Advances in Written Text Analysis

By Malcolm Coulthard | Go to book overview

14

Genre analysis: an approach to text analysis for ESP

Tony Dudley-Evans


INTRODUCTION

Genre analysis has become an important approach to text analysis, especially in the field of English for Specific Purposes (ESP). The work of Swales (1981, 1990), in particular, has generated a more focused approach to the teaching of academic writing to non-native postgraduate students or young academics learning to write in their subject. This approach has been much influenced by the work of writing scholars (e.g. Bazerman 1988; Myers 1990a) who have taken on board the findings of the sociology of science, but remains within the ESP and discourse analysis tradition.
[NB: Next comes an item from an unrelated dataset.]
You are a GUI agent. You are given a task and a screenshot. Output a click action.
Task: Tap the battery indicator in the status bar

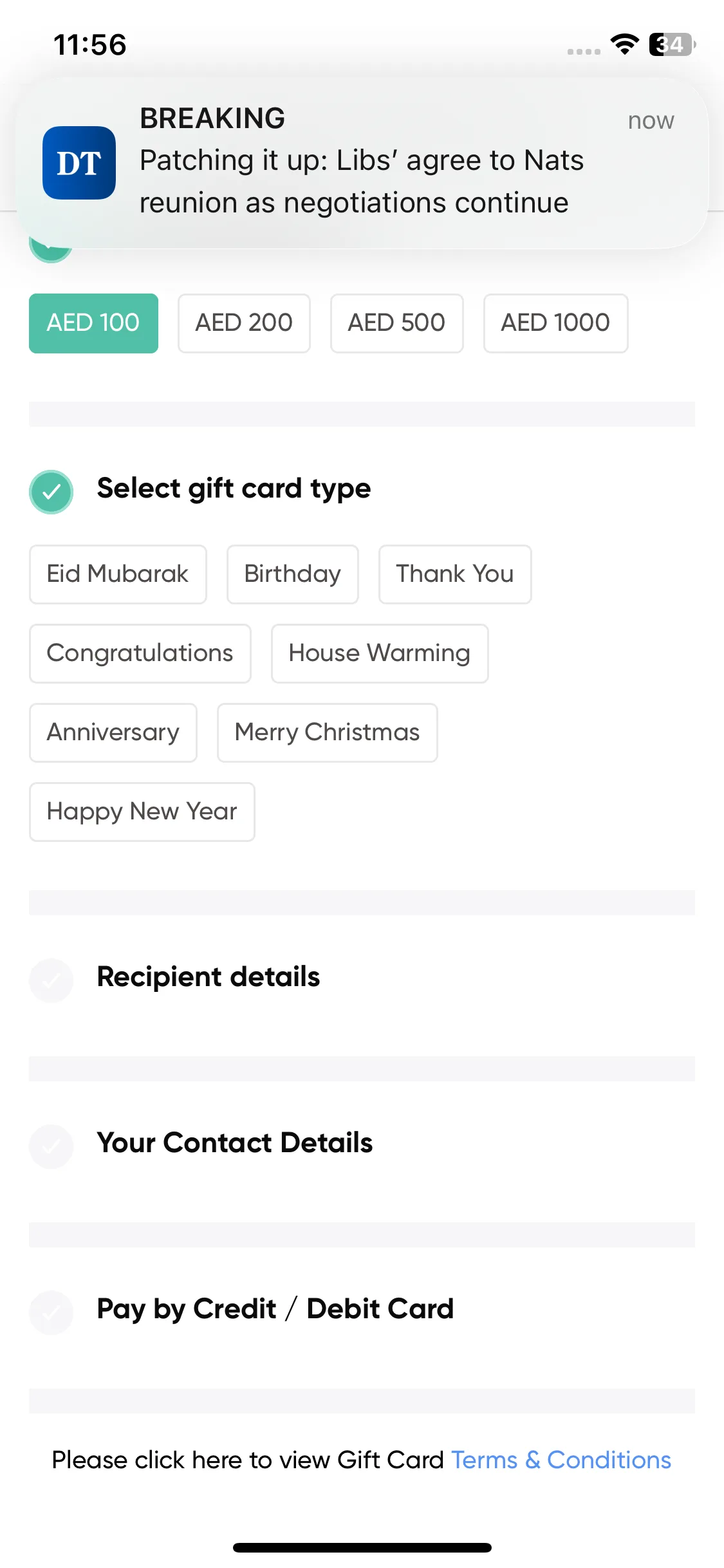(672, 44)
The term genre was first used in an ESP context by Tarone et al. (1981) in an article that investigated the use of the active and passive forms in astrophysics journal articles. That article established the principle that within the conventions of the genre studied it was the writer’s communicative purpose that governs choice at the grammatical and lexical levels. Communicative purpose is, in fact, the defining feature by which a genre such as the academic article is distinguished from other genres and by which the consideration of genre is distinguished from the consideration of register. The use of genre in ESP or applied linguistics is thus distinct from its use in literary criticism, where a particular genre, for example a tragedy, a comedy or a novel, is distinguished by its form. 1

The view of genre adopted in ESP is much influenced by the definitions given by Miller (1984) and Martin (1989). The assumption is that a genre is a means of achieving a communicative goal that has evolved in response to particular rhetorical needs and that a genre will change and evolve in response to changes in those needs. The emphasis is thus on the means by which a text realizes its communicative purpose rather than on establishing a system for the classification of genres.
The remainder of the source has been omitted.